| GIVEN INSTRUCTION |
Copy the items from the line with "This screenshot has height=1080, width=1920." to the line with "Action: 544,1056", swapping "document scanner" for "voice recorder" and keeping everything else the same. Leave the pictures out of your copy.
— Start of SUPPLIED ENTRIES —
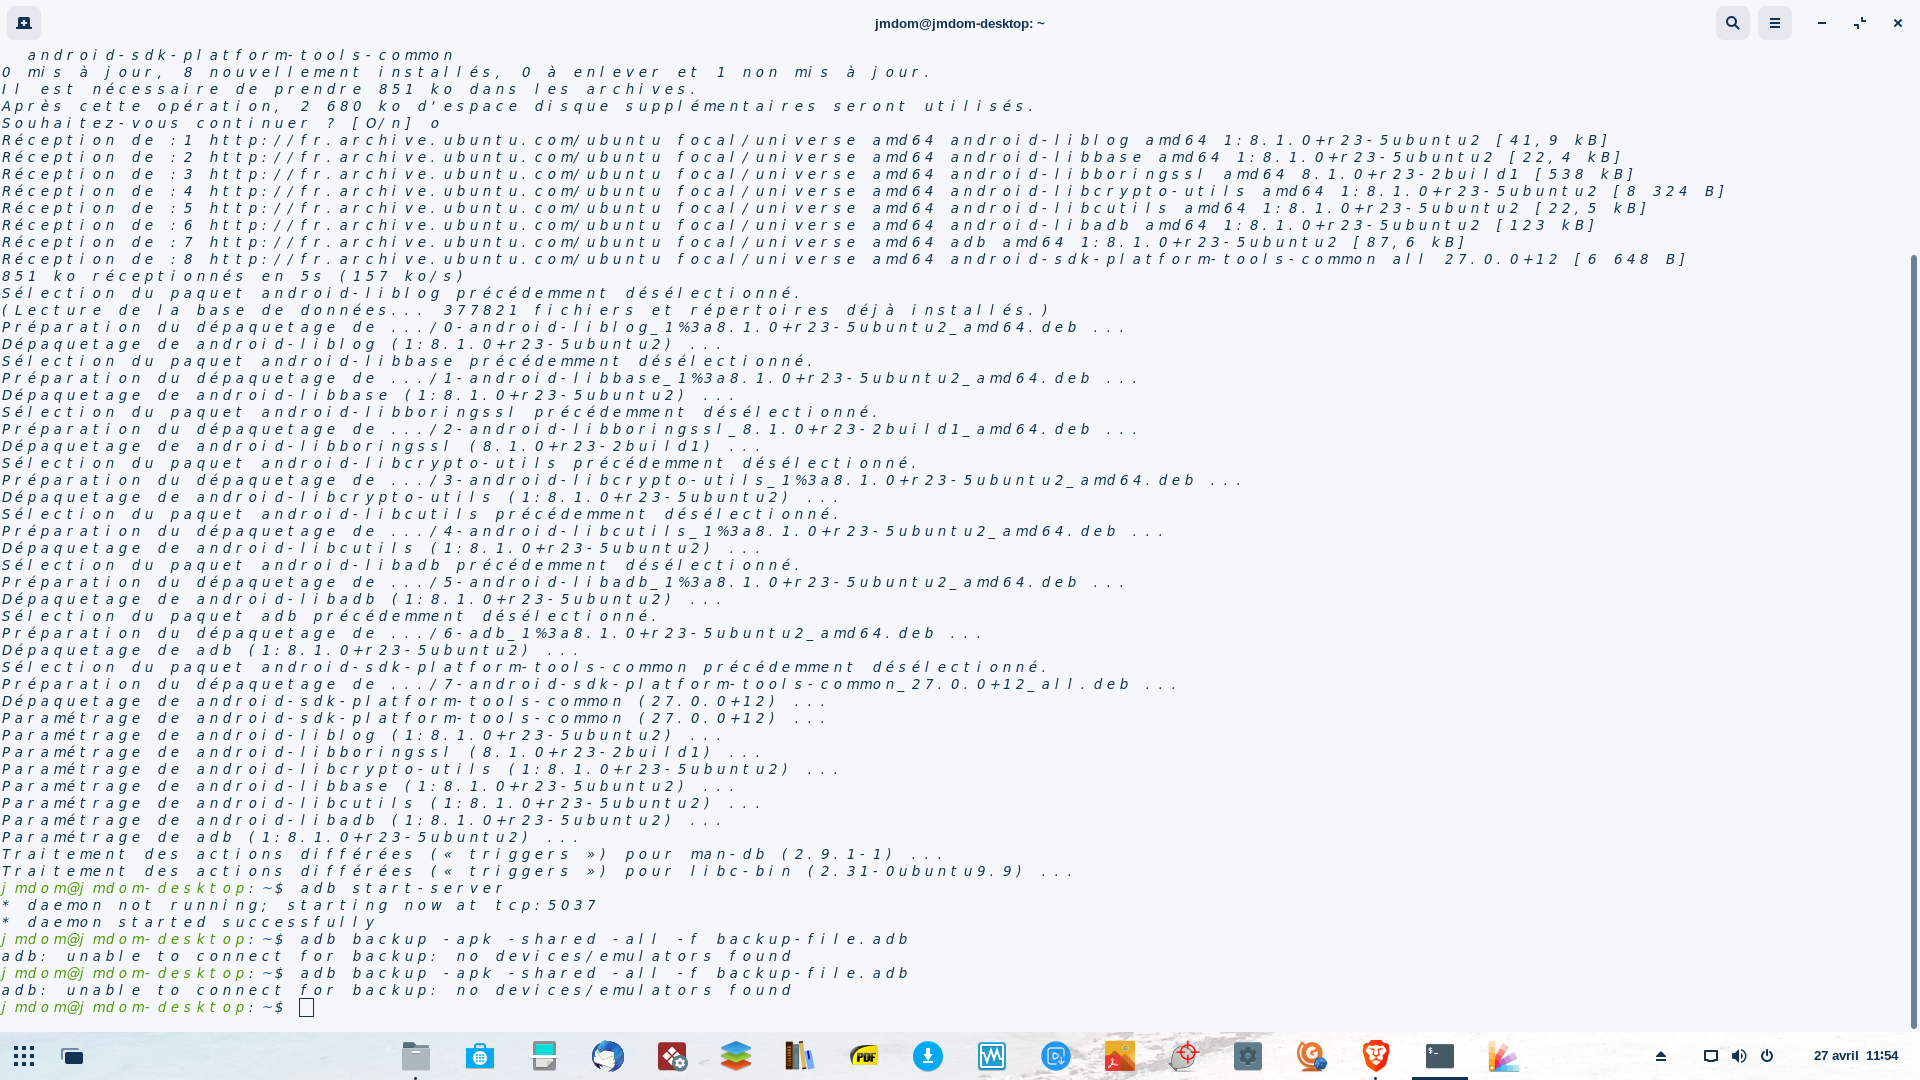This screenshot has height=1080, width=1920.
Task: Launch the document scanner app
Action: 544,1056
— End of SUPPLIED ENTRIES —
— Start of SUPPLIED ENTRIES —
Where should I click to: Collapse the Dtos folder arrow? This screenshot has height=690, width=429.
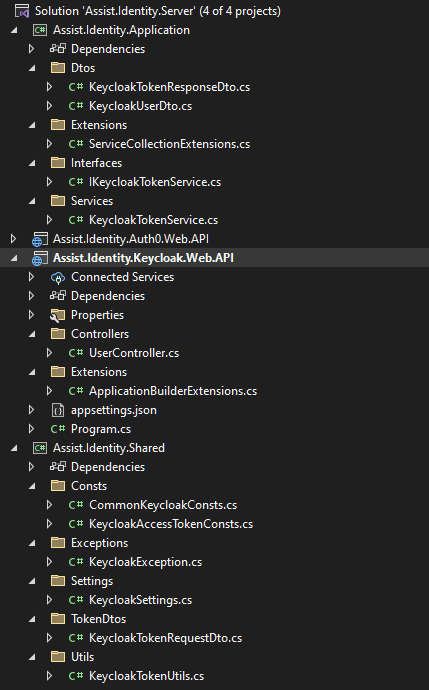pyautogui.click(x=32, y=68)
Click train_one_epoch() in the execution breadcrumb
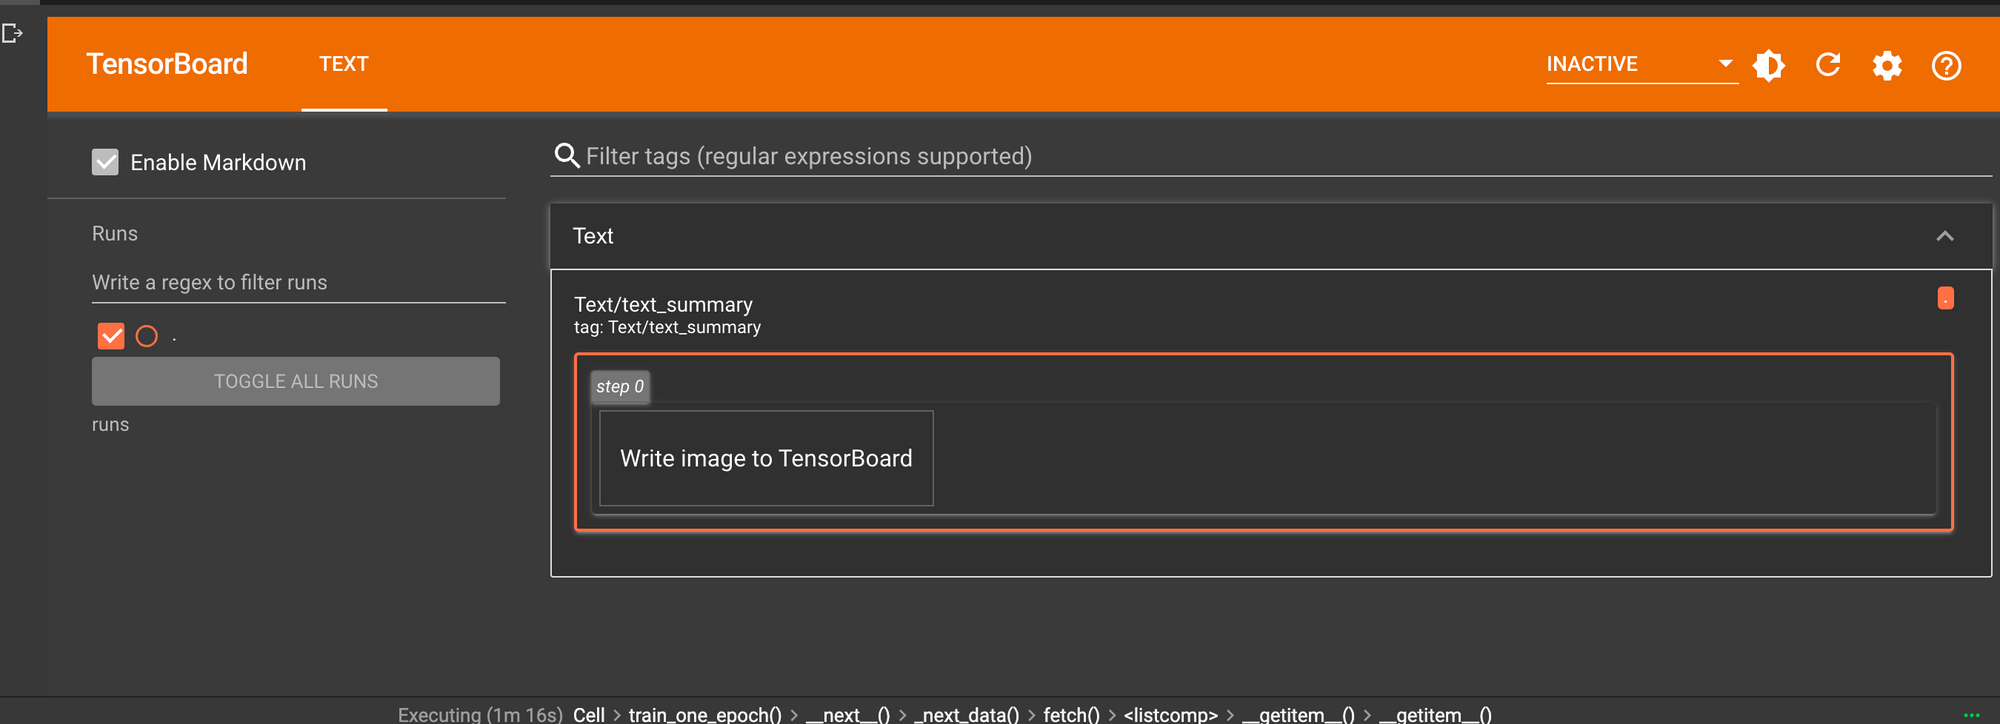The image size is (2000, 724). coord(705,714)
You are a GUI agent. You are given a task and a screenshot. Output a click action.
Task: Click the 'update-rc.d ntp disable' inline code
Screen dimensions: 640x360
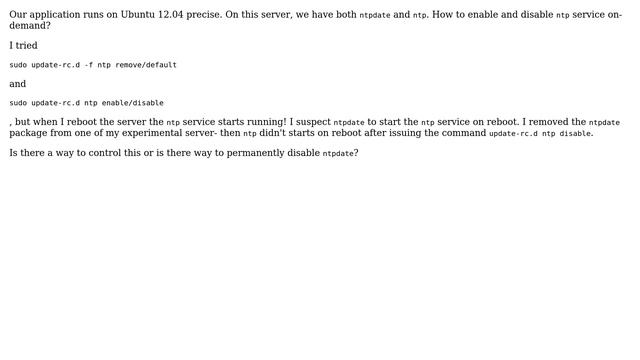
— End of SUPPLIED ENTRIES —
— Start of SUPPLIED ENTRIES —
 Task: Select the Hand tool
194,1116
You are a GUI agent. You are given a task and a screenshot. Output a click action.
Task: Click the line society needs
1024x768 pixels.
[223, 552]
— End of SUPPLIED ENTRIES —
| THE RESPONSE |
This screenshot has height=1080, width=1920.
Task: Launch the voice recorder app
Action: 544,1056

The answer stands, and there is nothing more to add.